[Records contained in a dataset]
-*-*-

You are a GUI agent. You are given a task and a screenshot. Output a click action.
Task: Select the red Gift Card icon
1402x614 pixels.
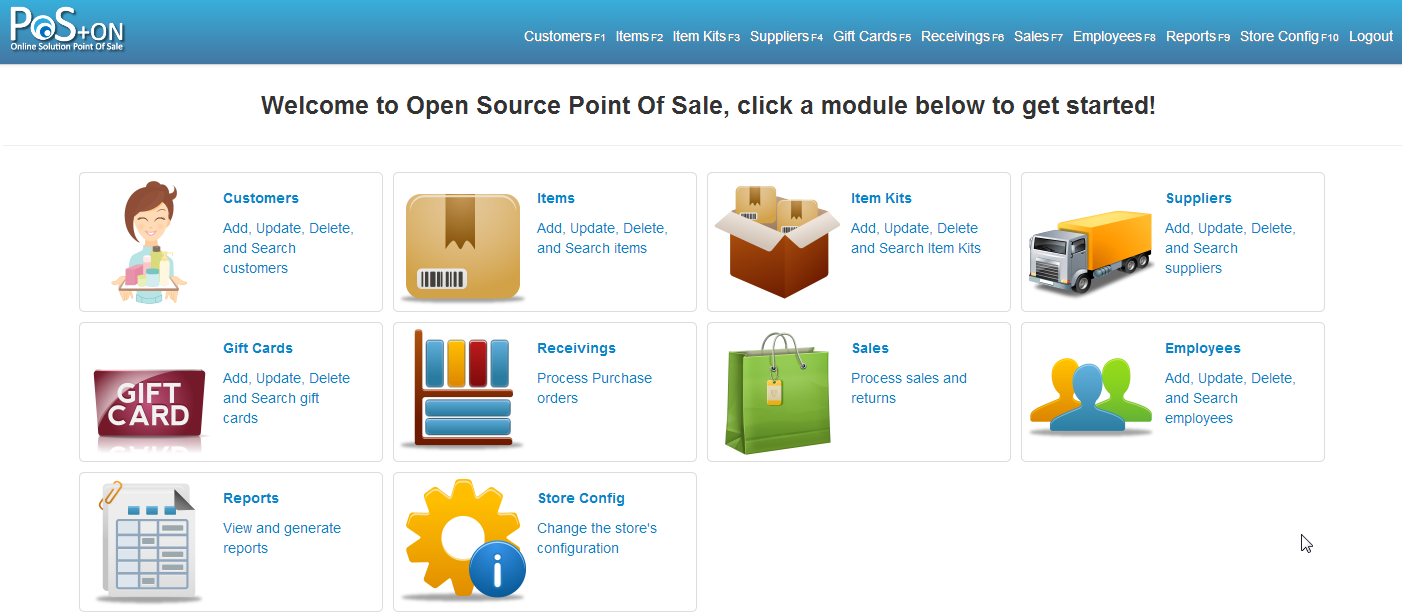[149, 404]
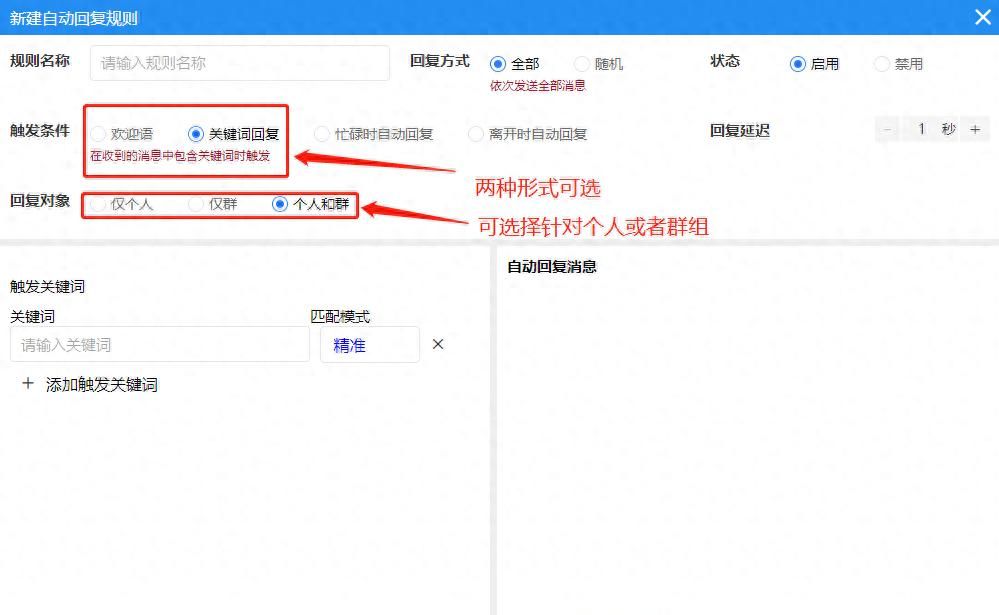
Task: Select 离开时自动回复 trigger condition
Action: point(477,133)
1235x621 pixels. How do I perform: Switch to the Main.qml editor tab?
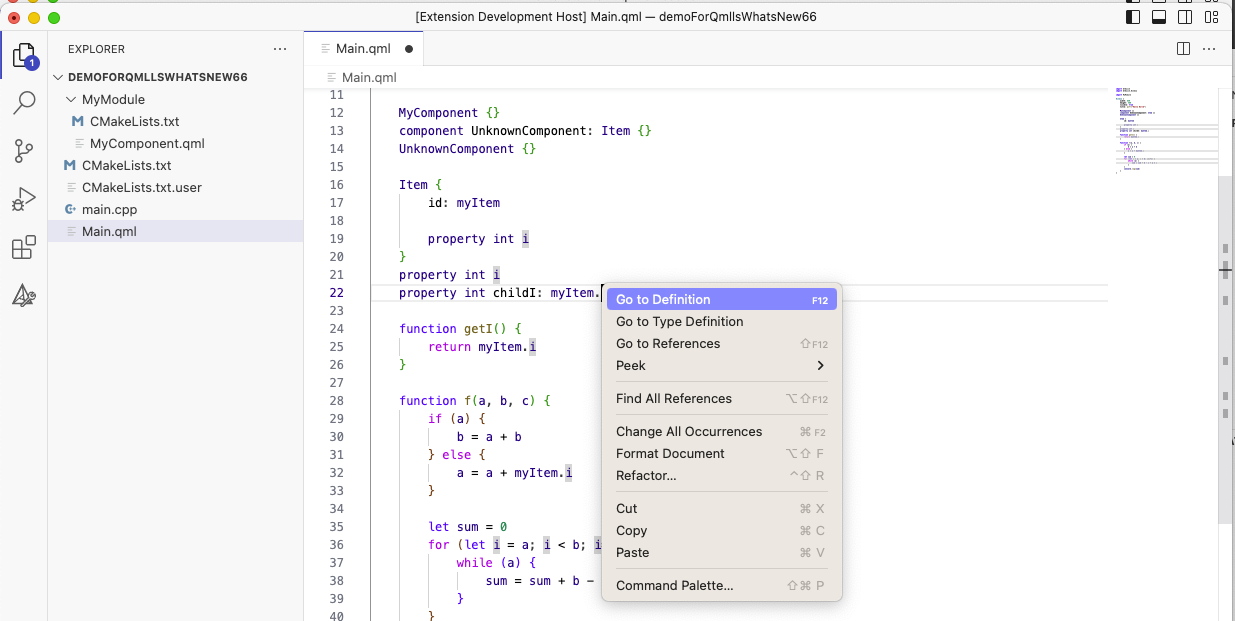(363, 46)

-*-*-

Your objective:
All the lines above are to be given again exactly as they read, with the pictures removed.

Solved exercise:
You are a GUI agent. You are given a task and a screenshot. Output a click action.
Task: Select the red Gift Card icon
1402x614 pixels.
[149, 404]
Task: Select 离开时自动回复 trigger condition
Action: point(477,133)
1235x621 pixels. How do I perform: Switch to the Main.qml editor tab?
(363, 46)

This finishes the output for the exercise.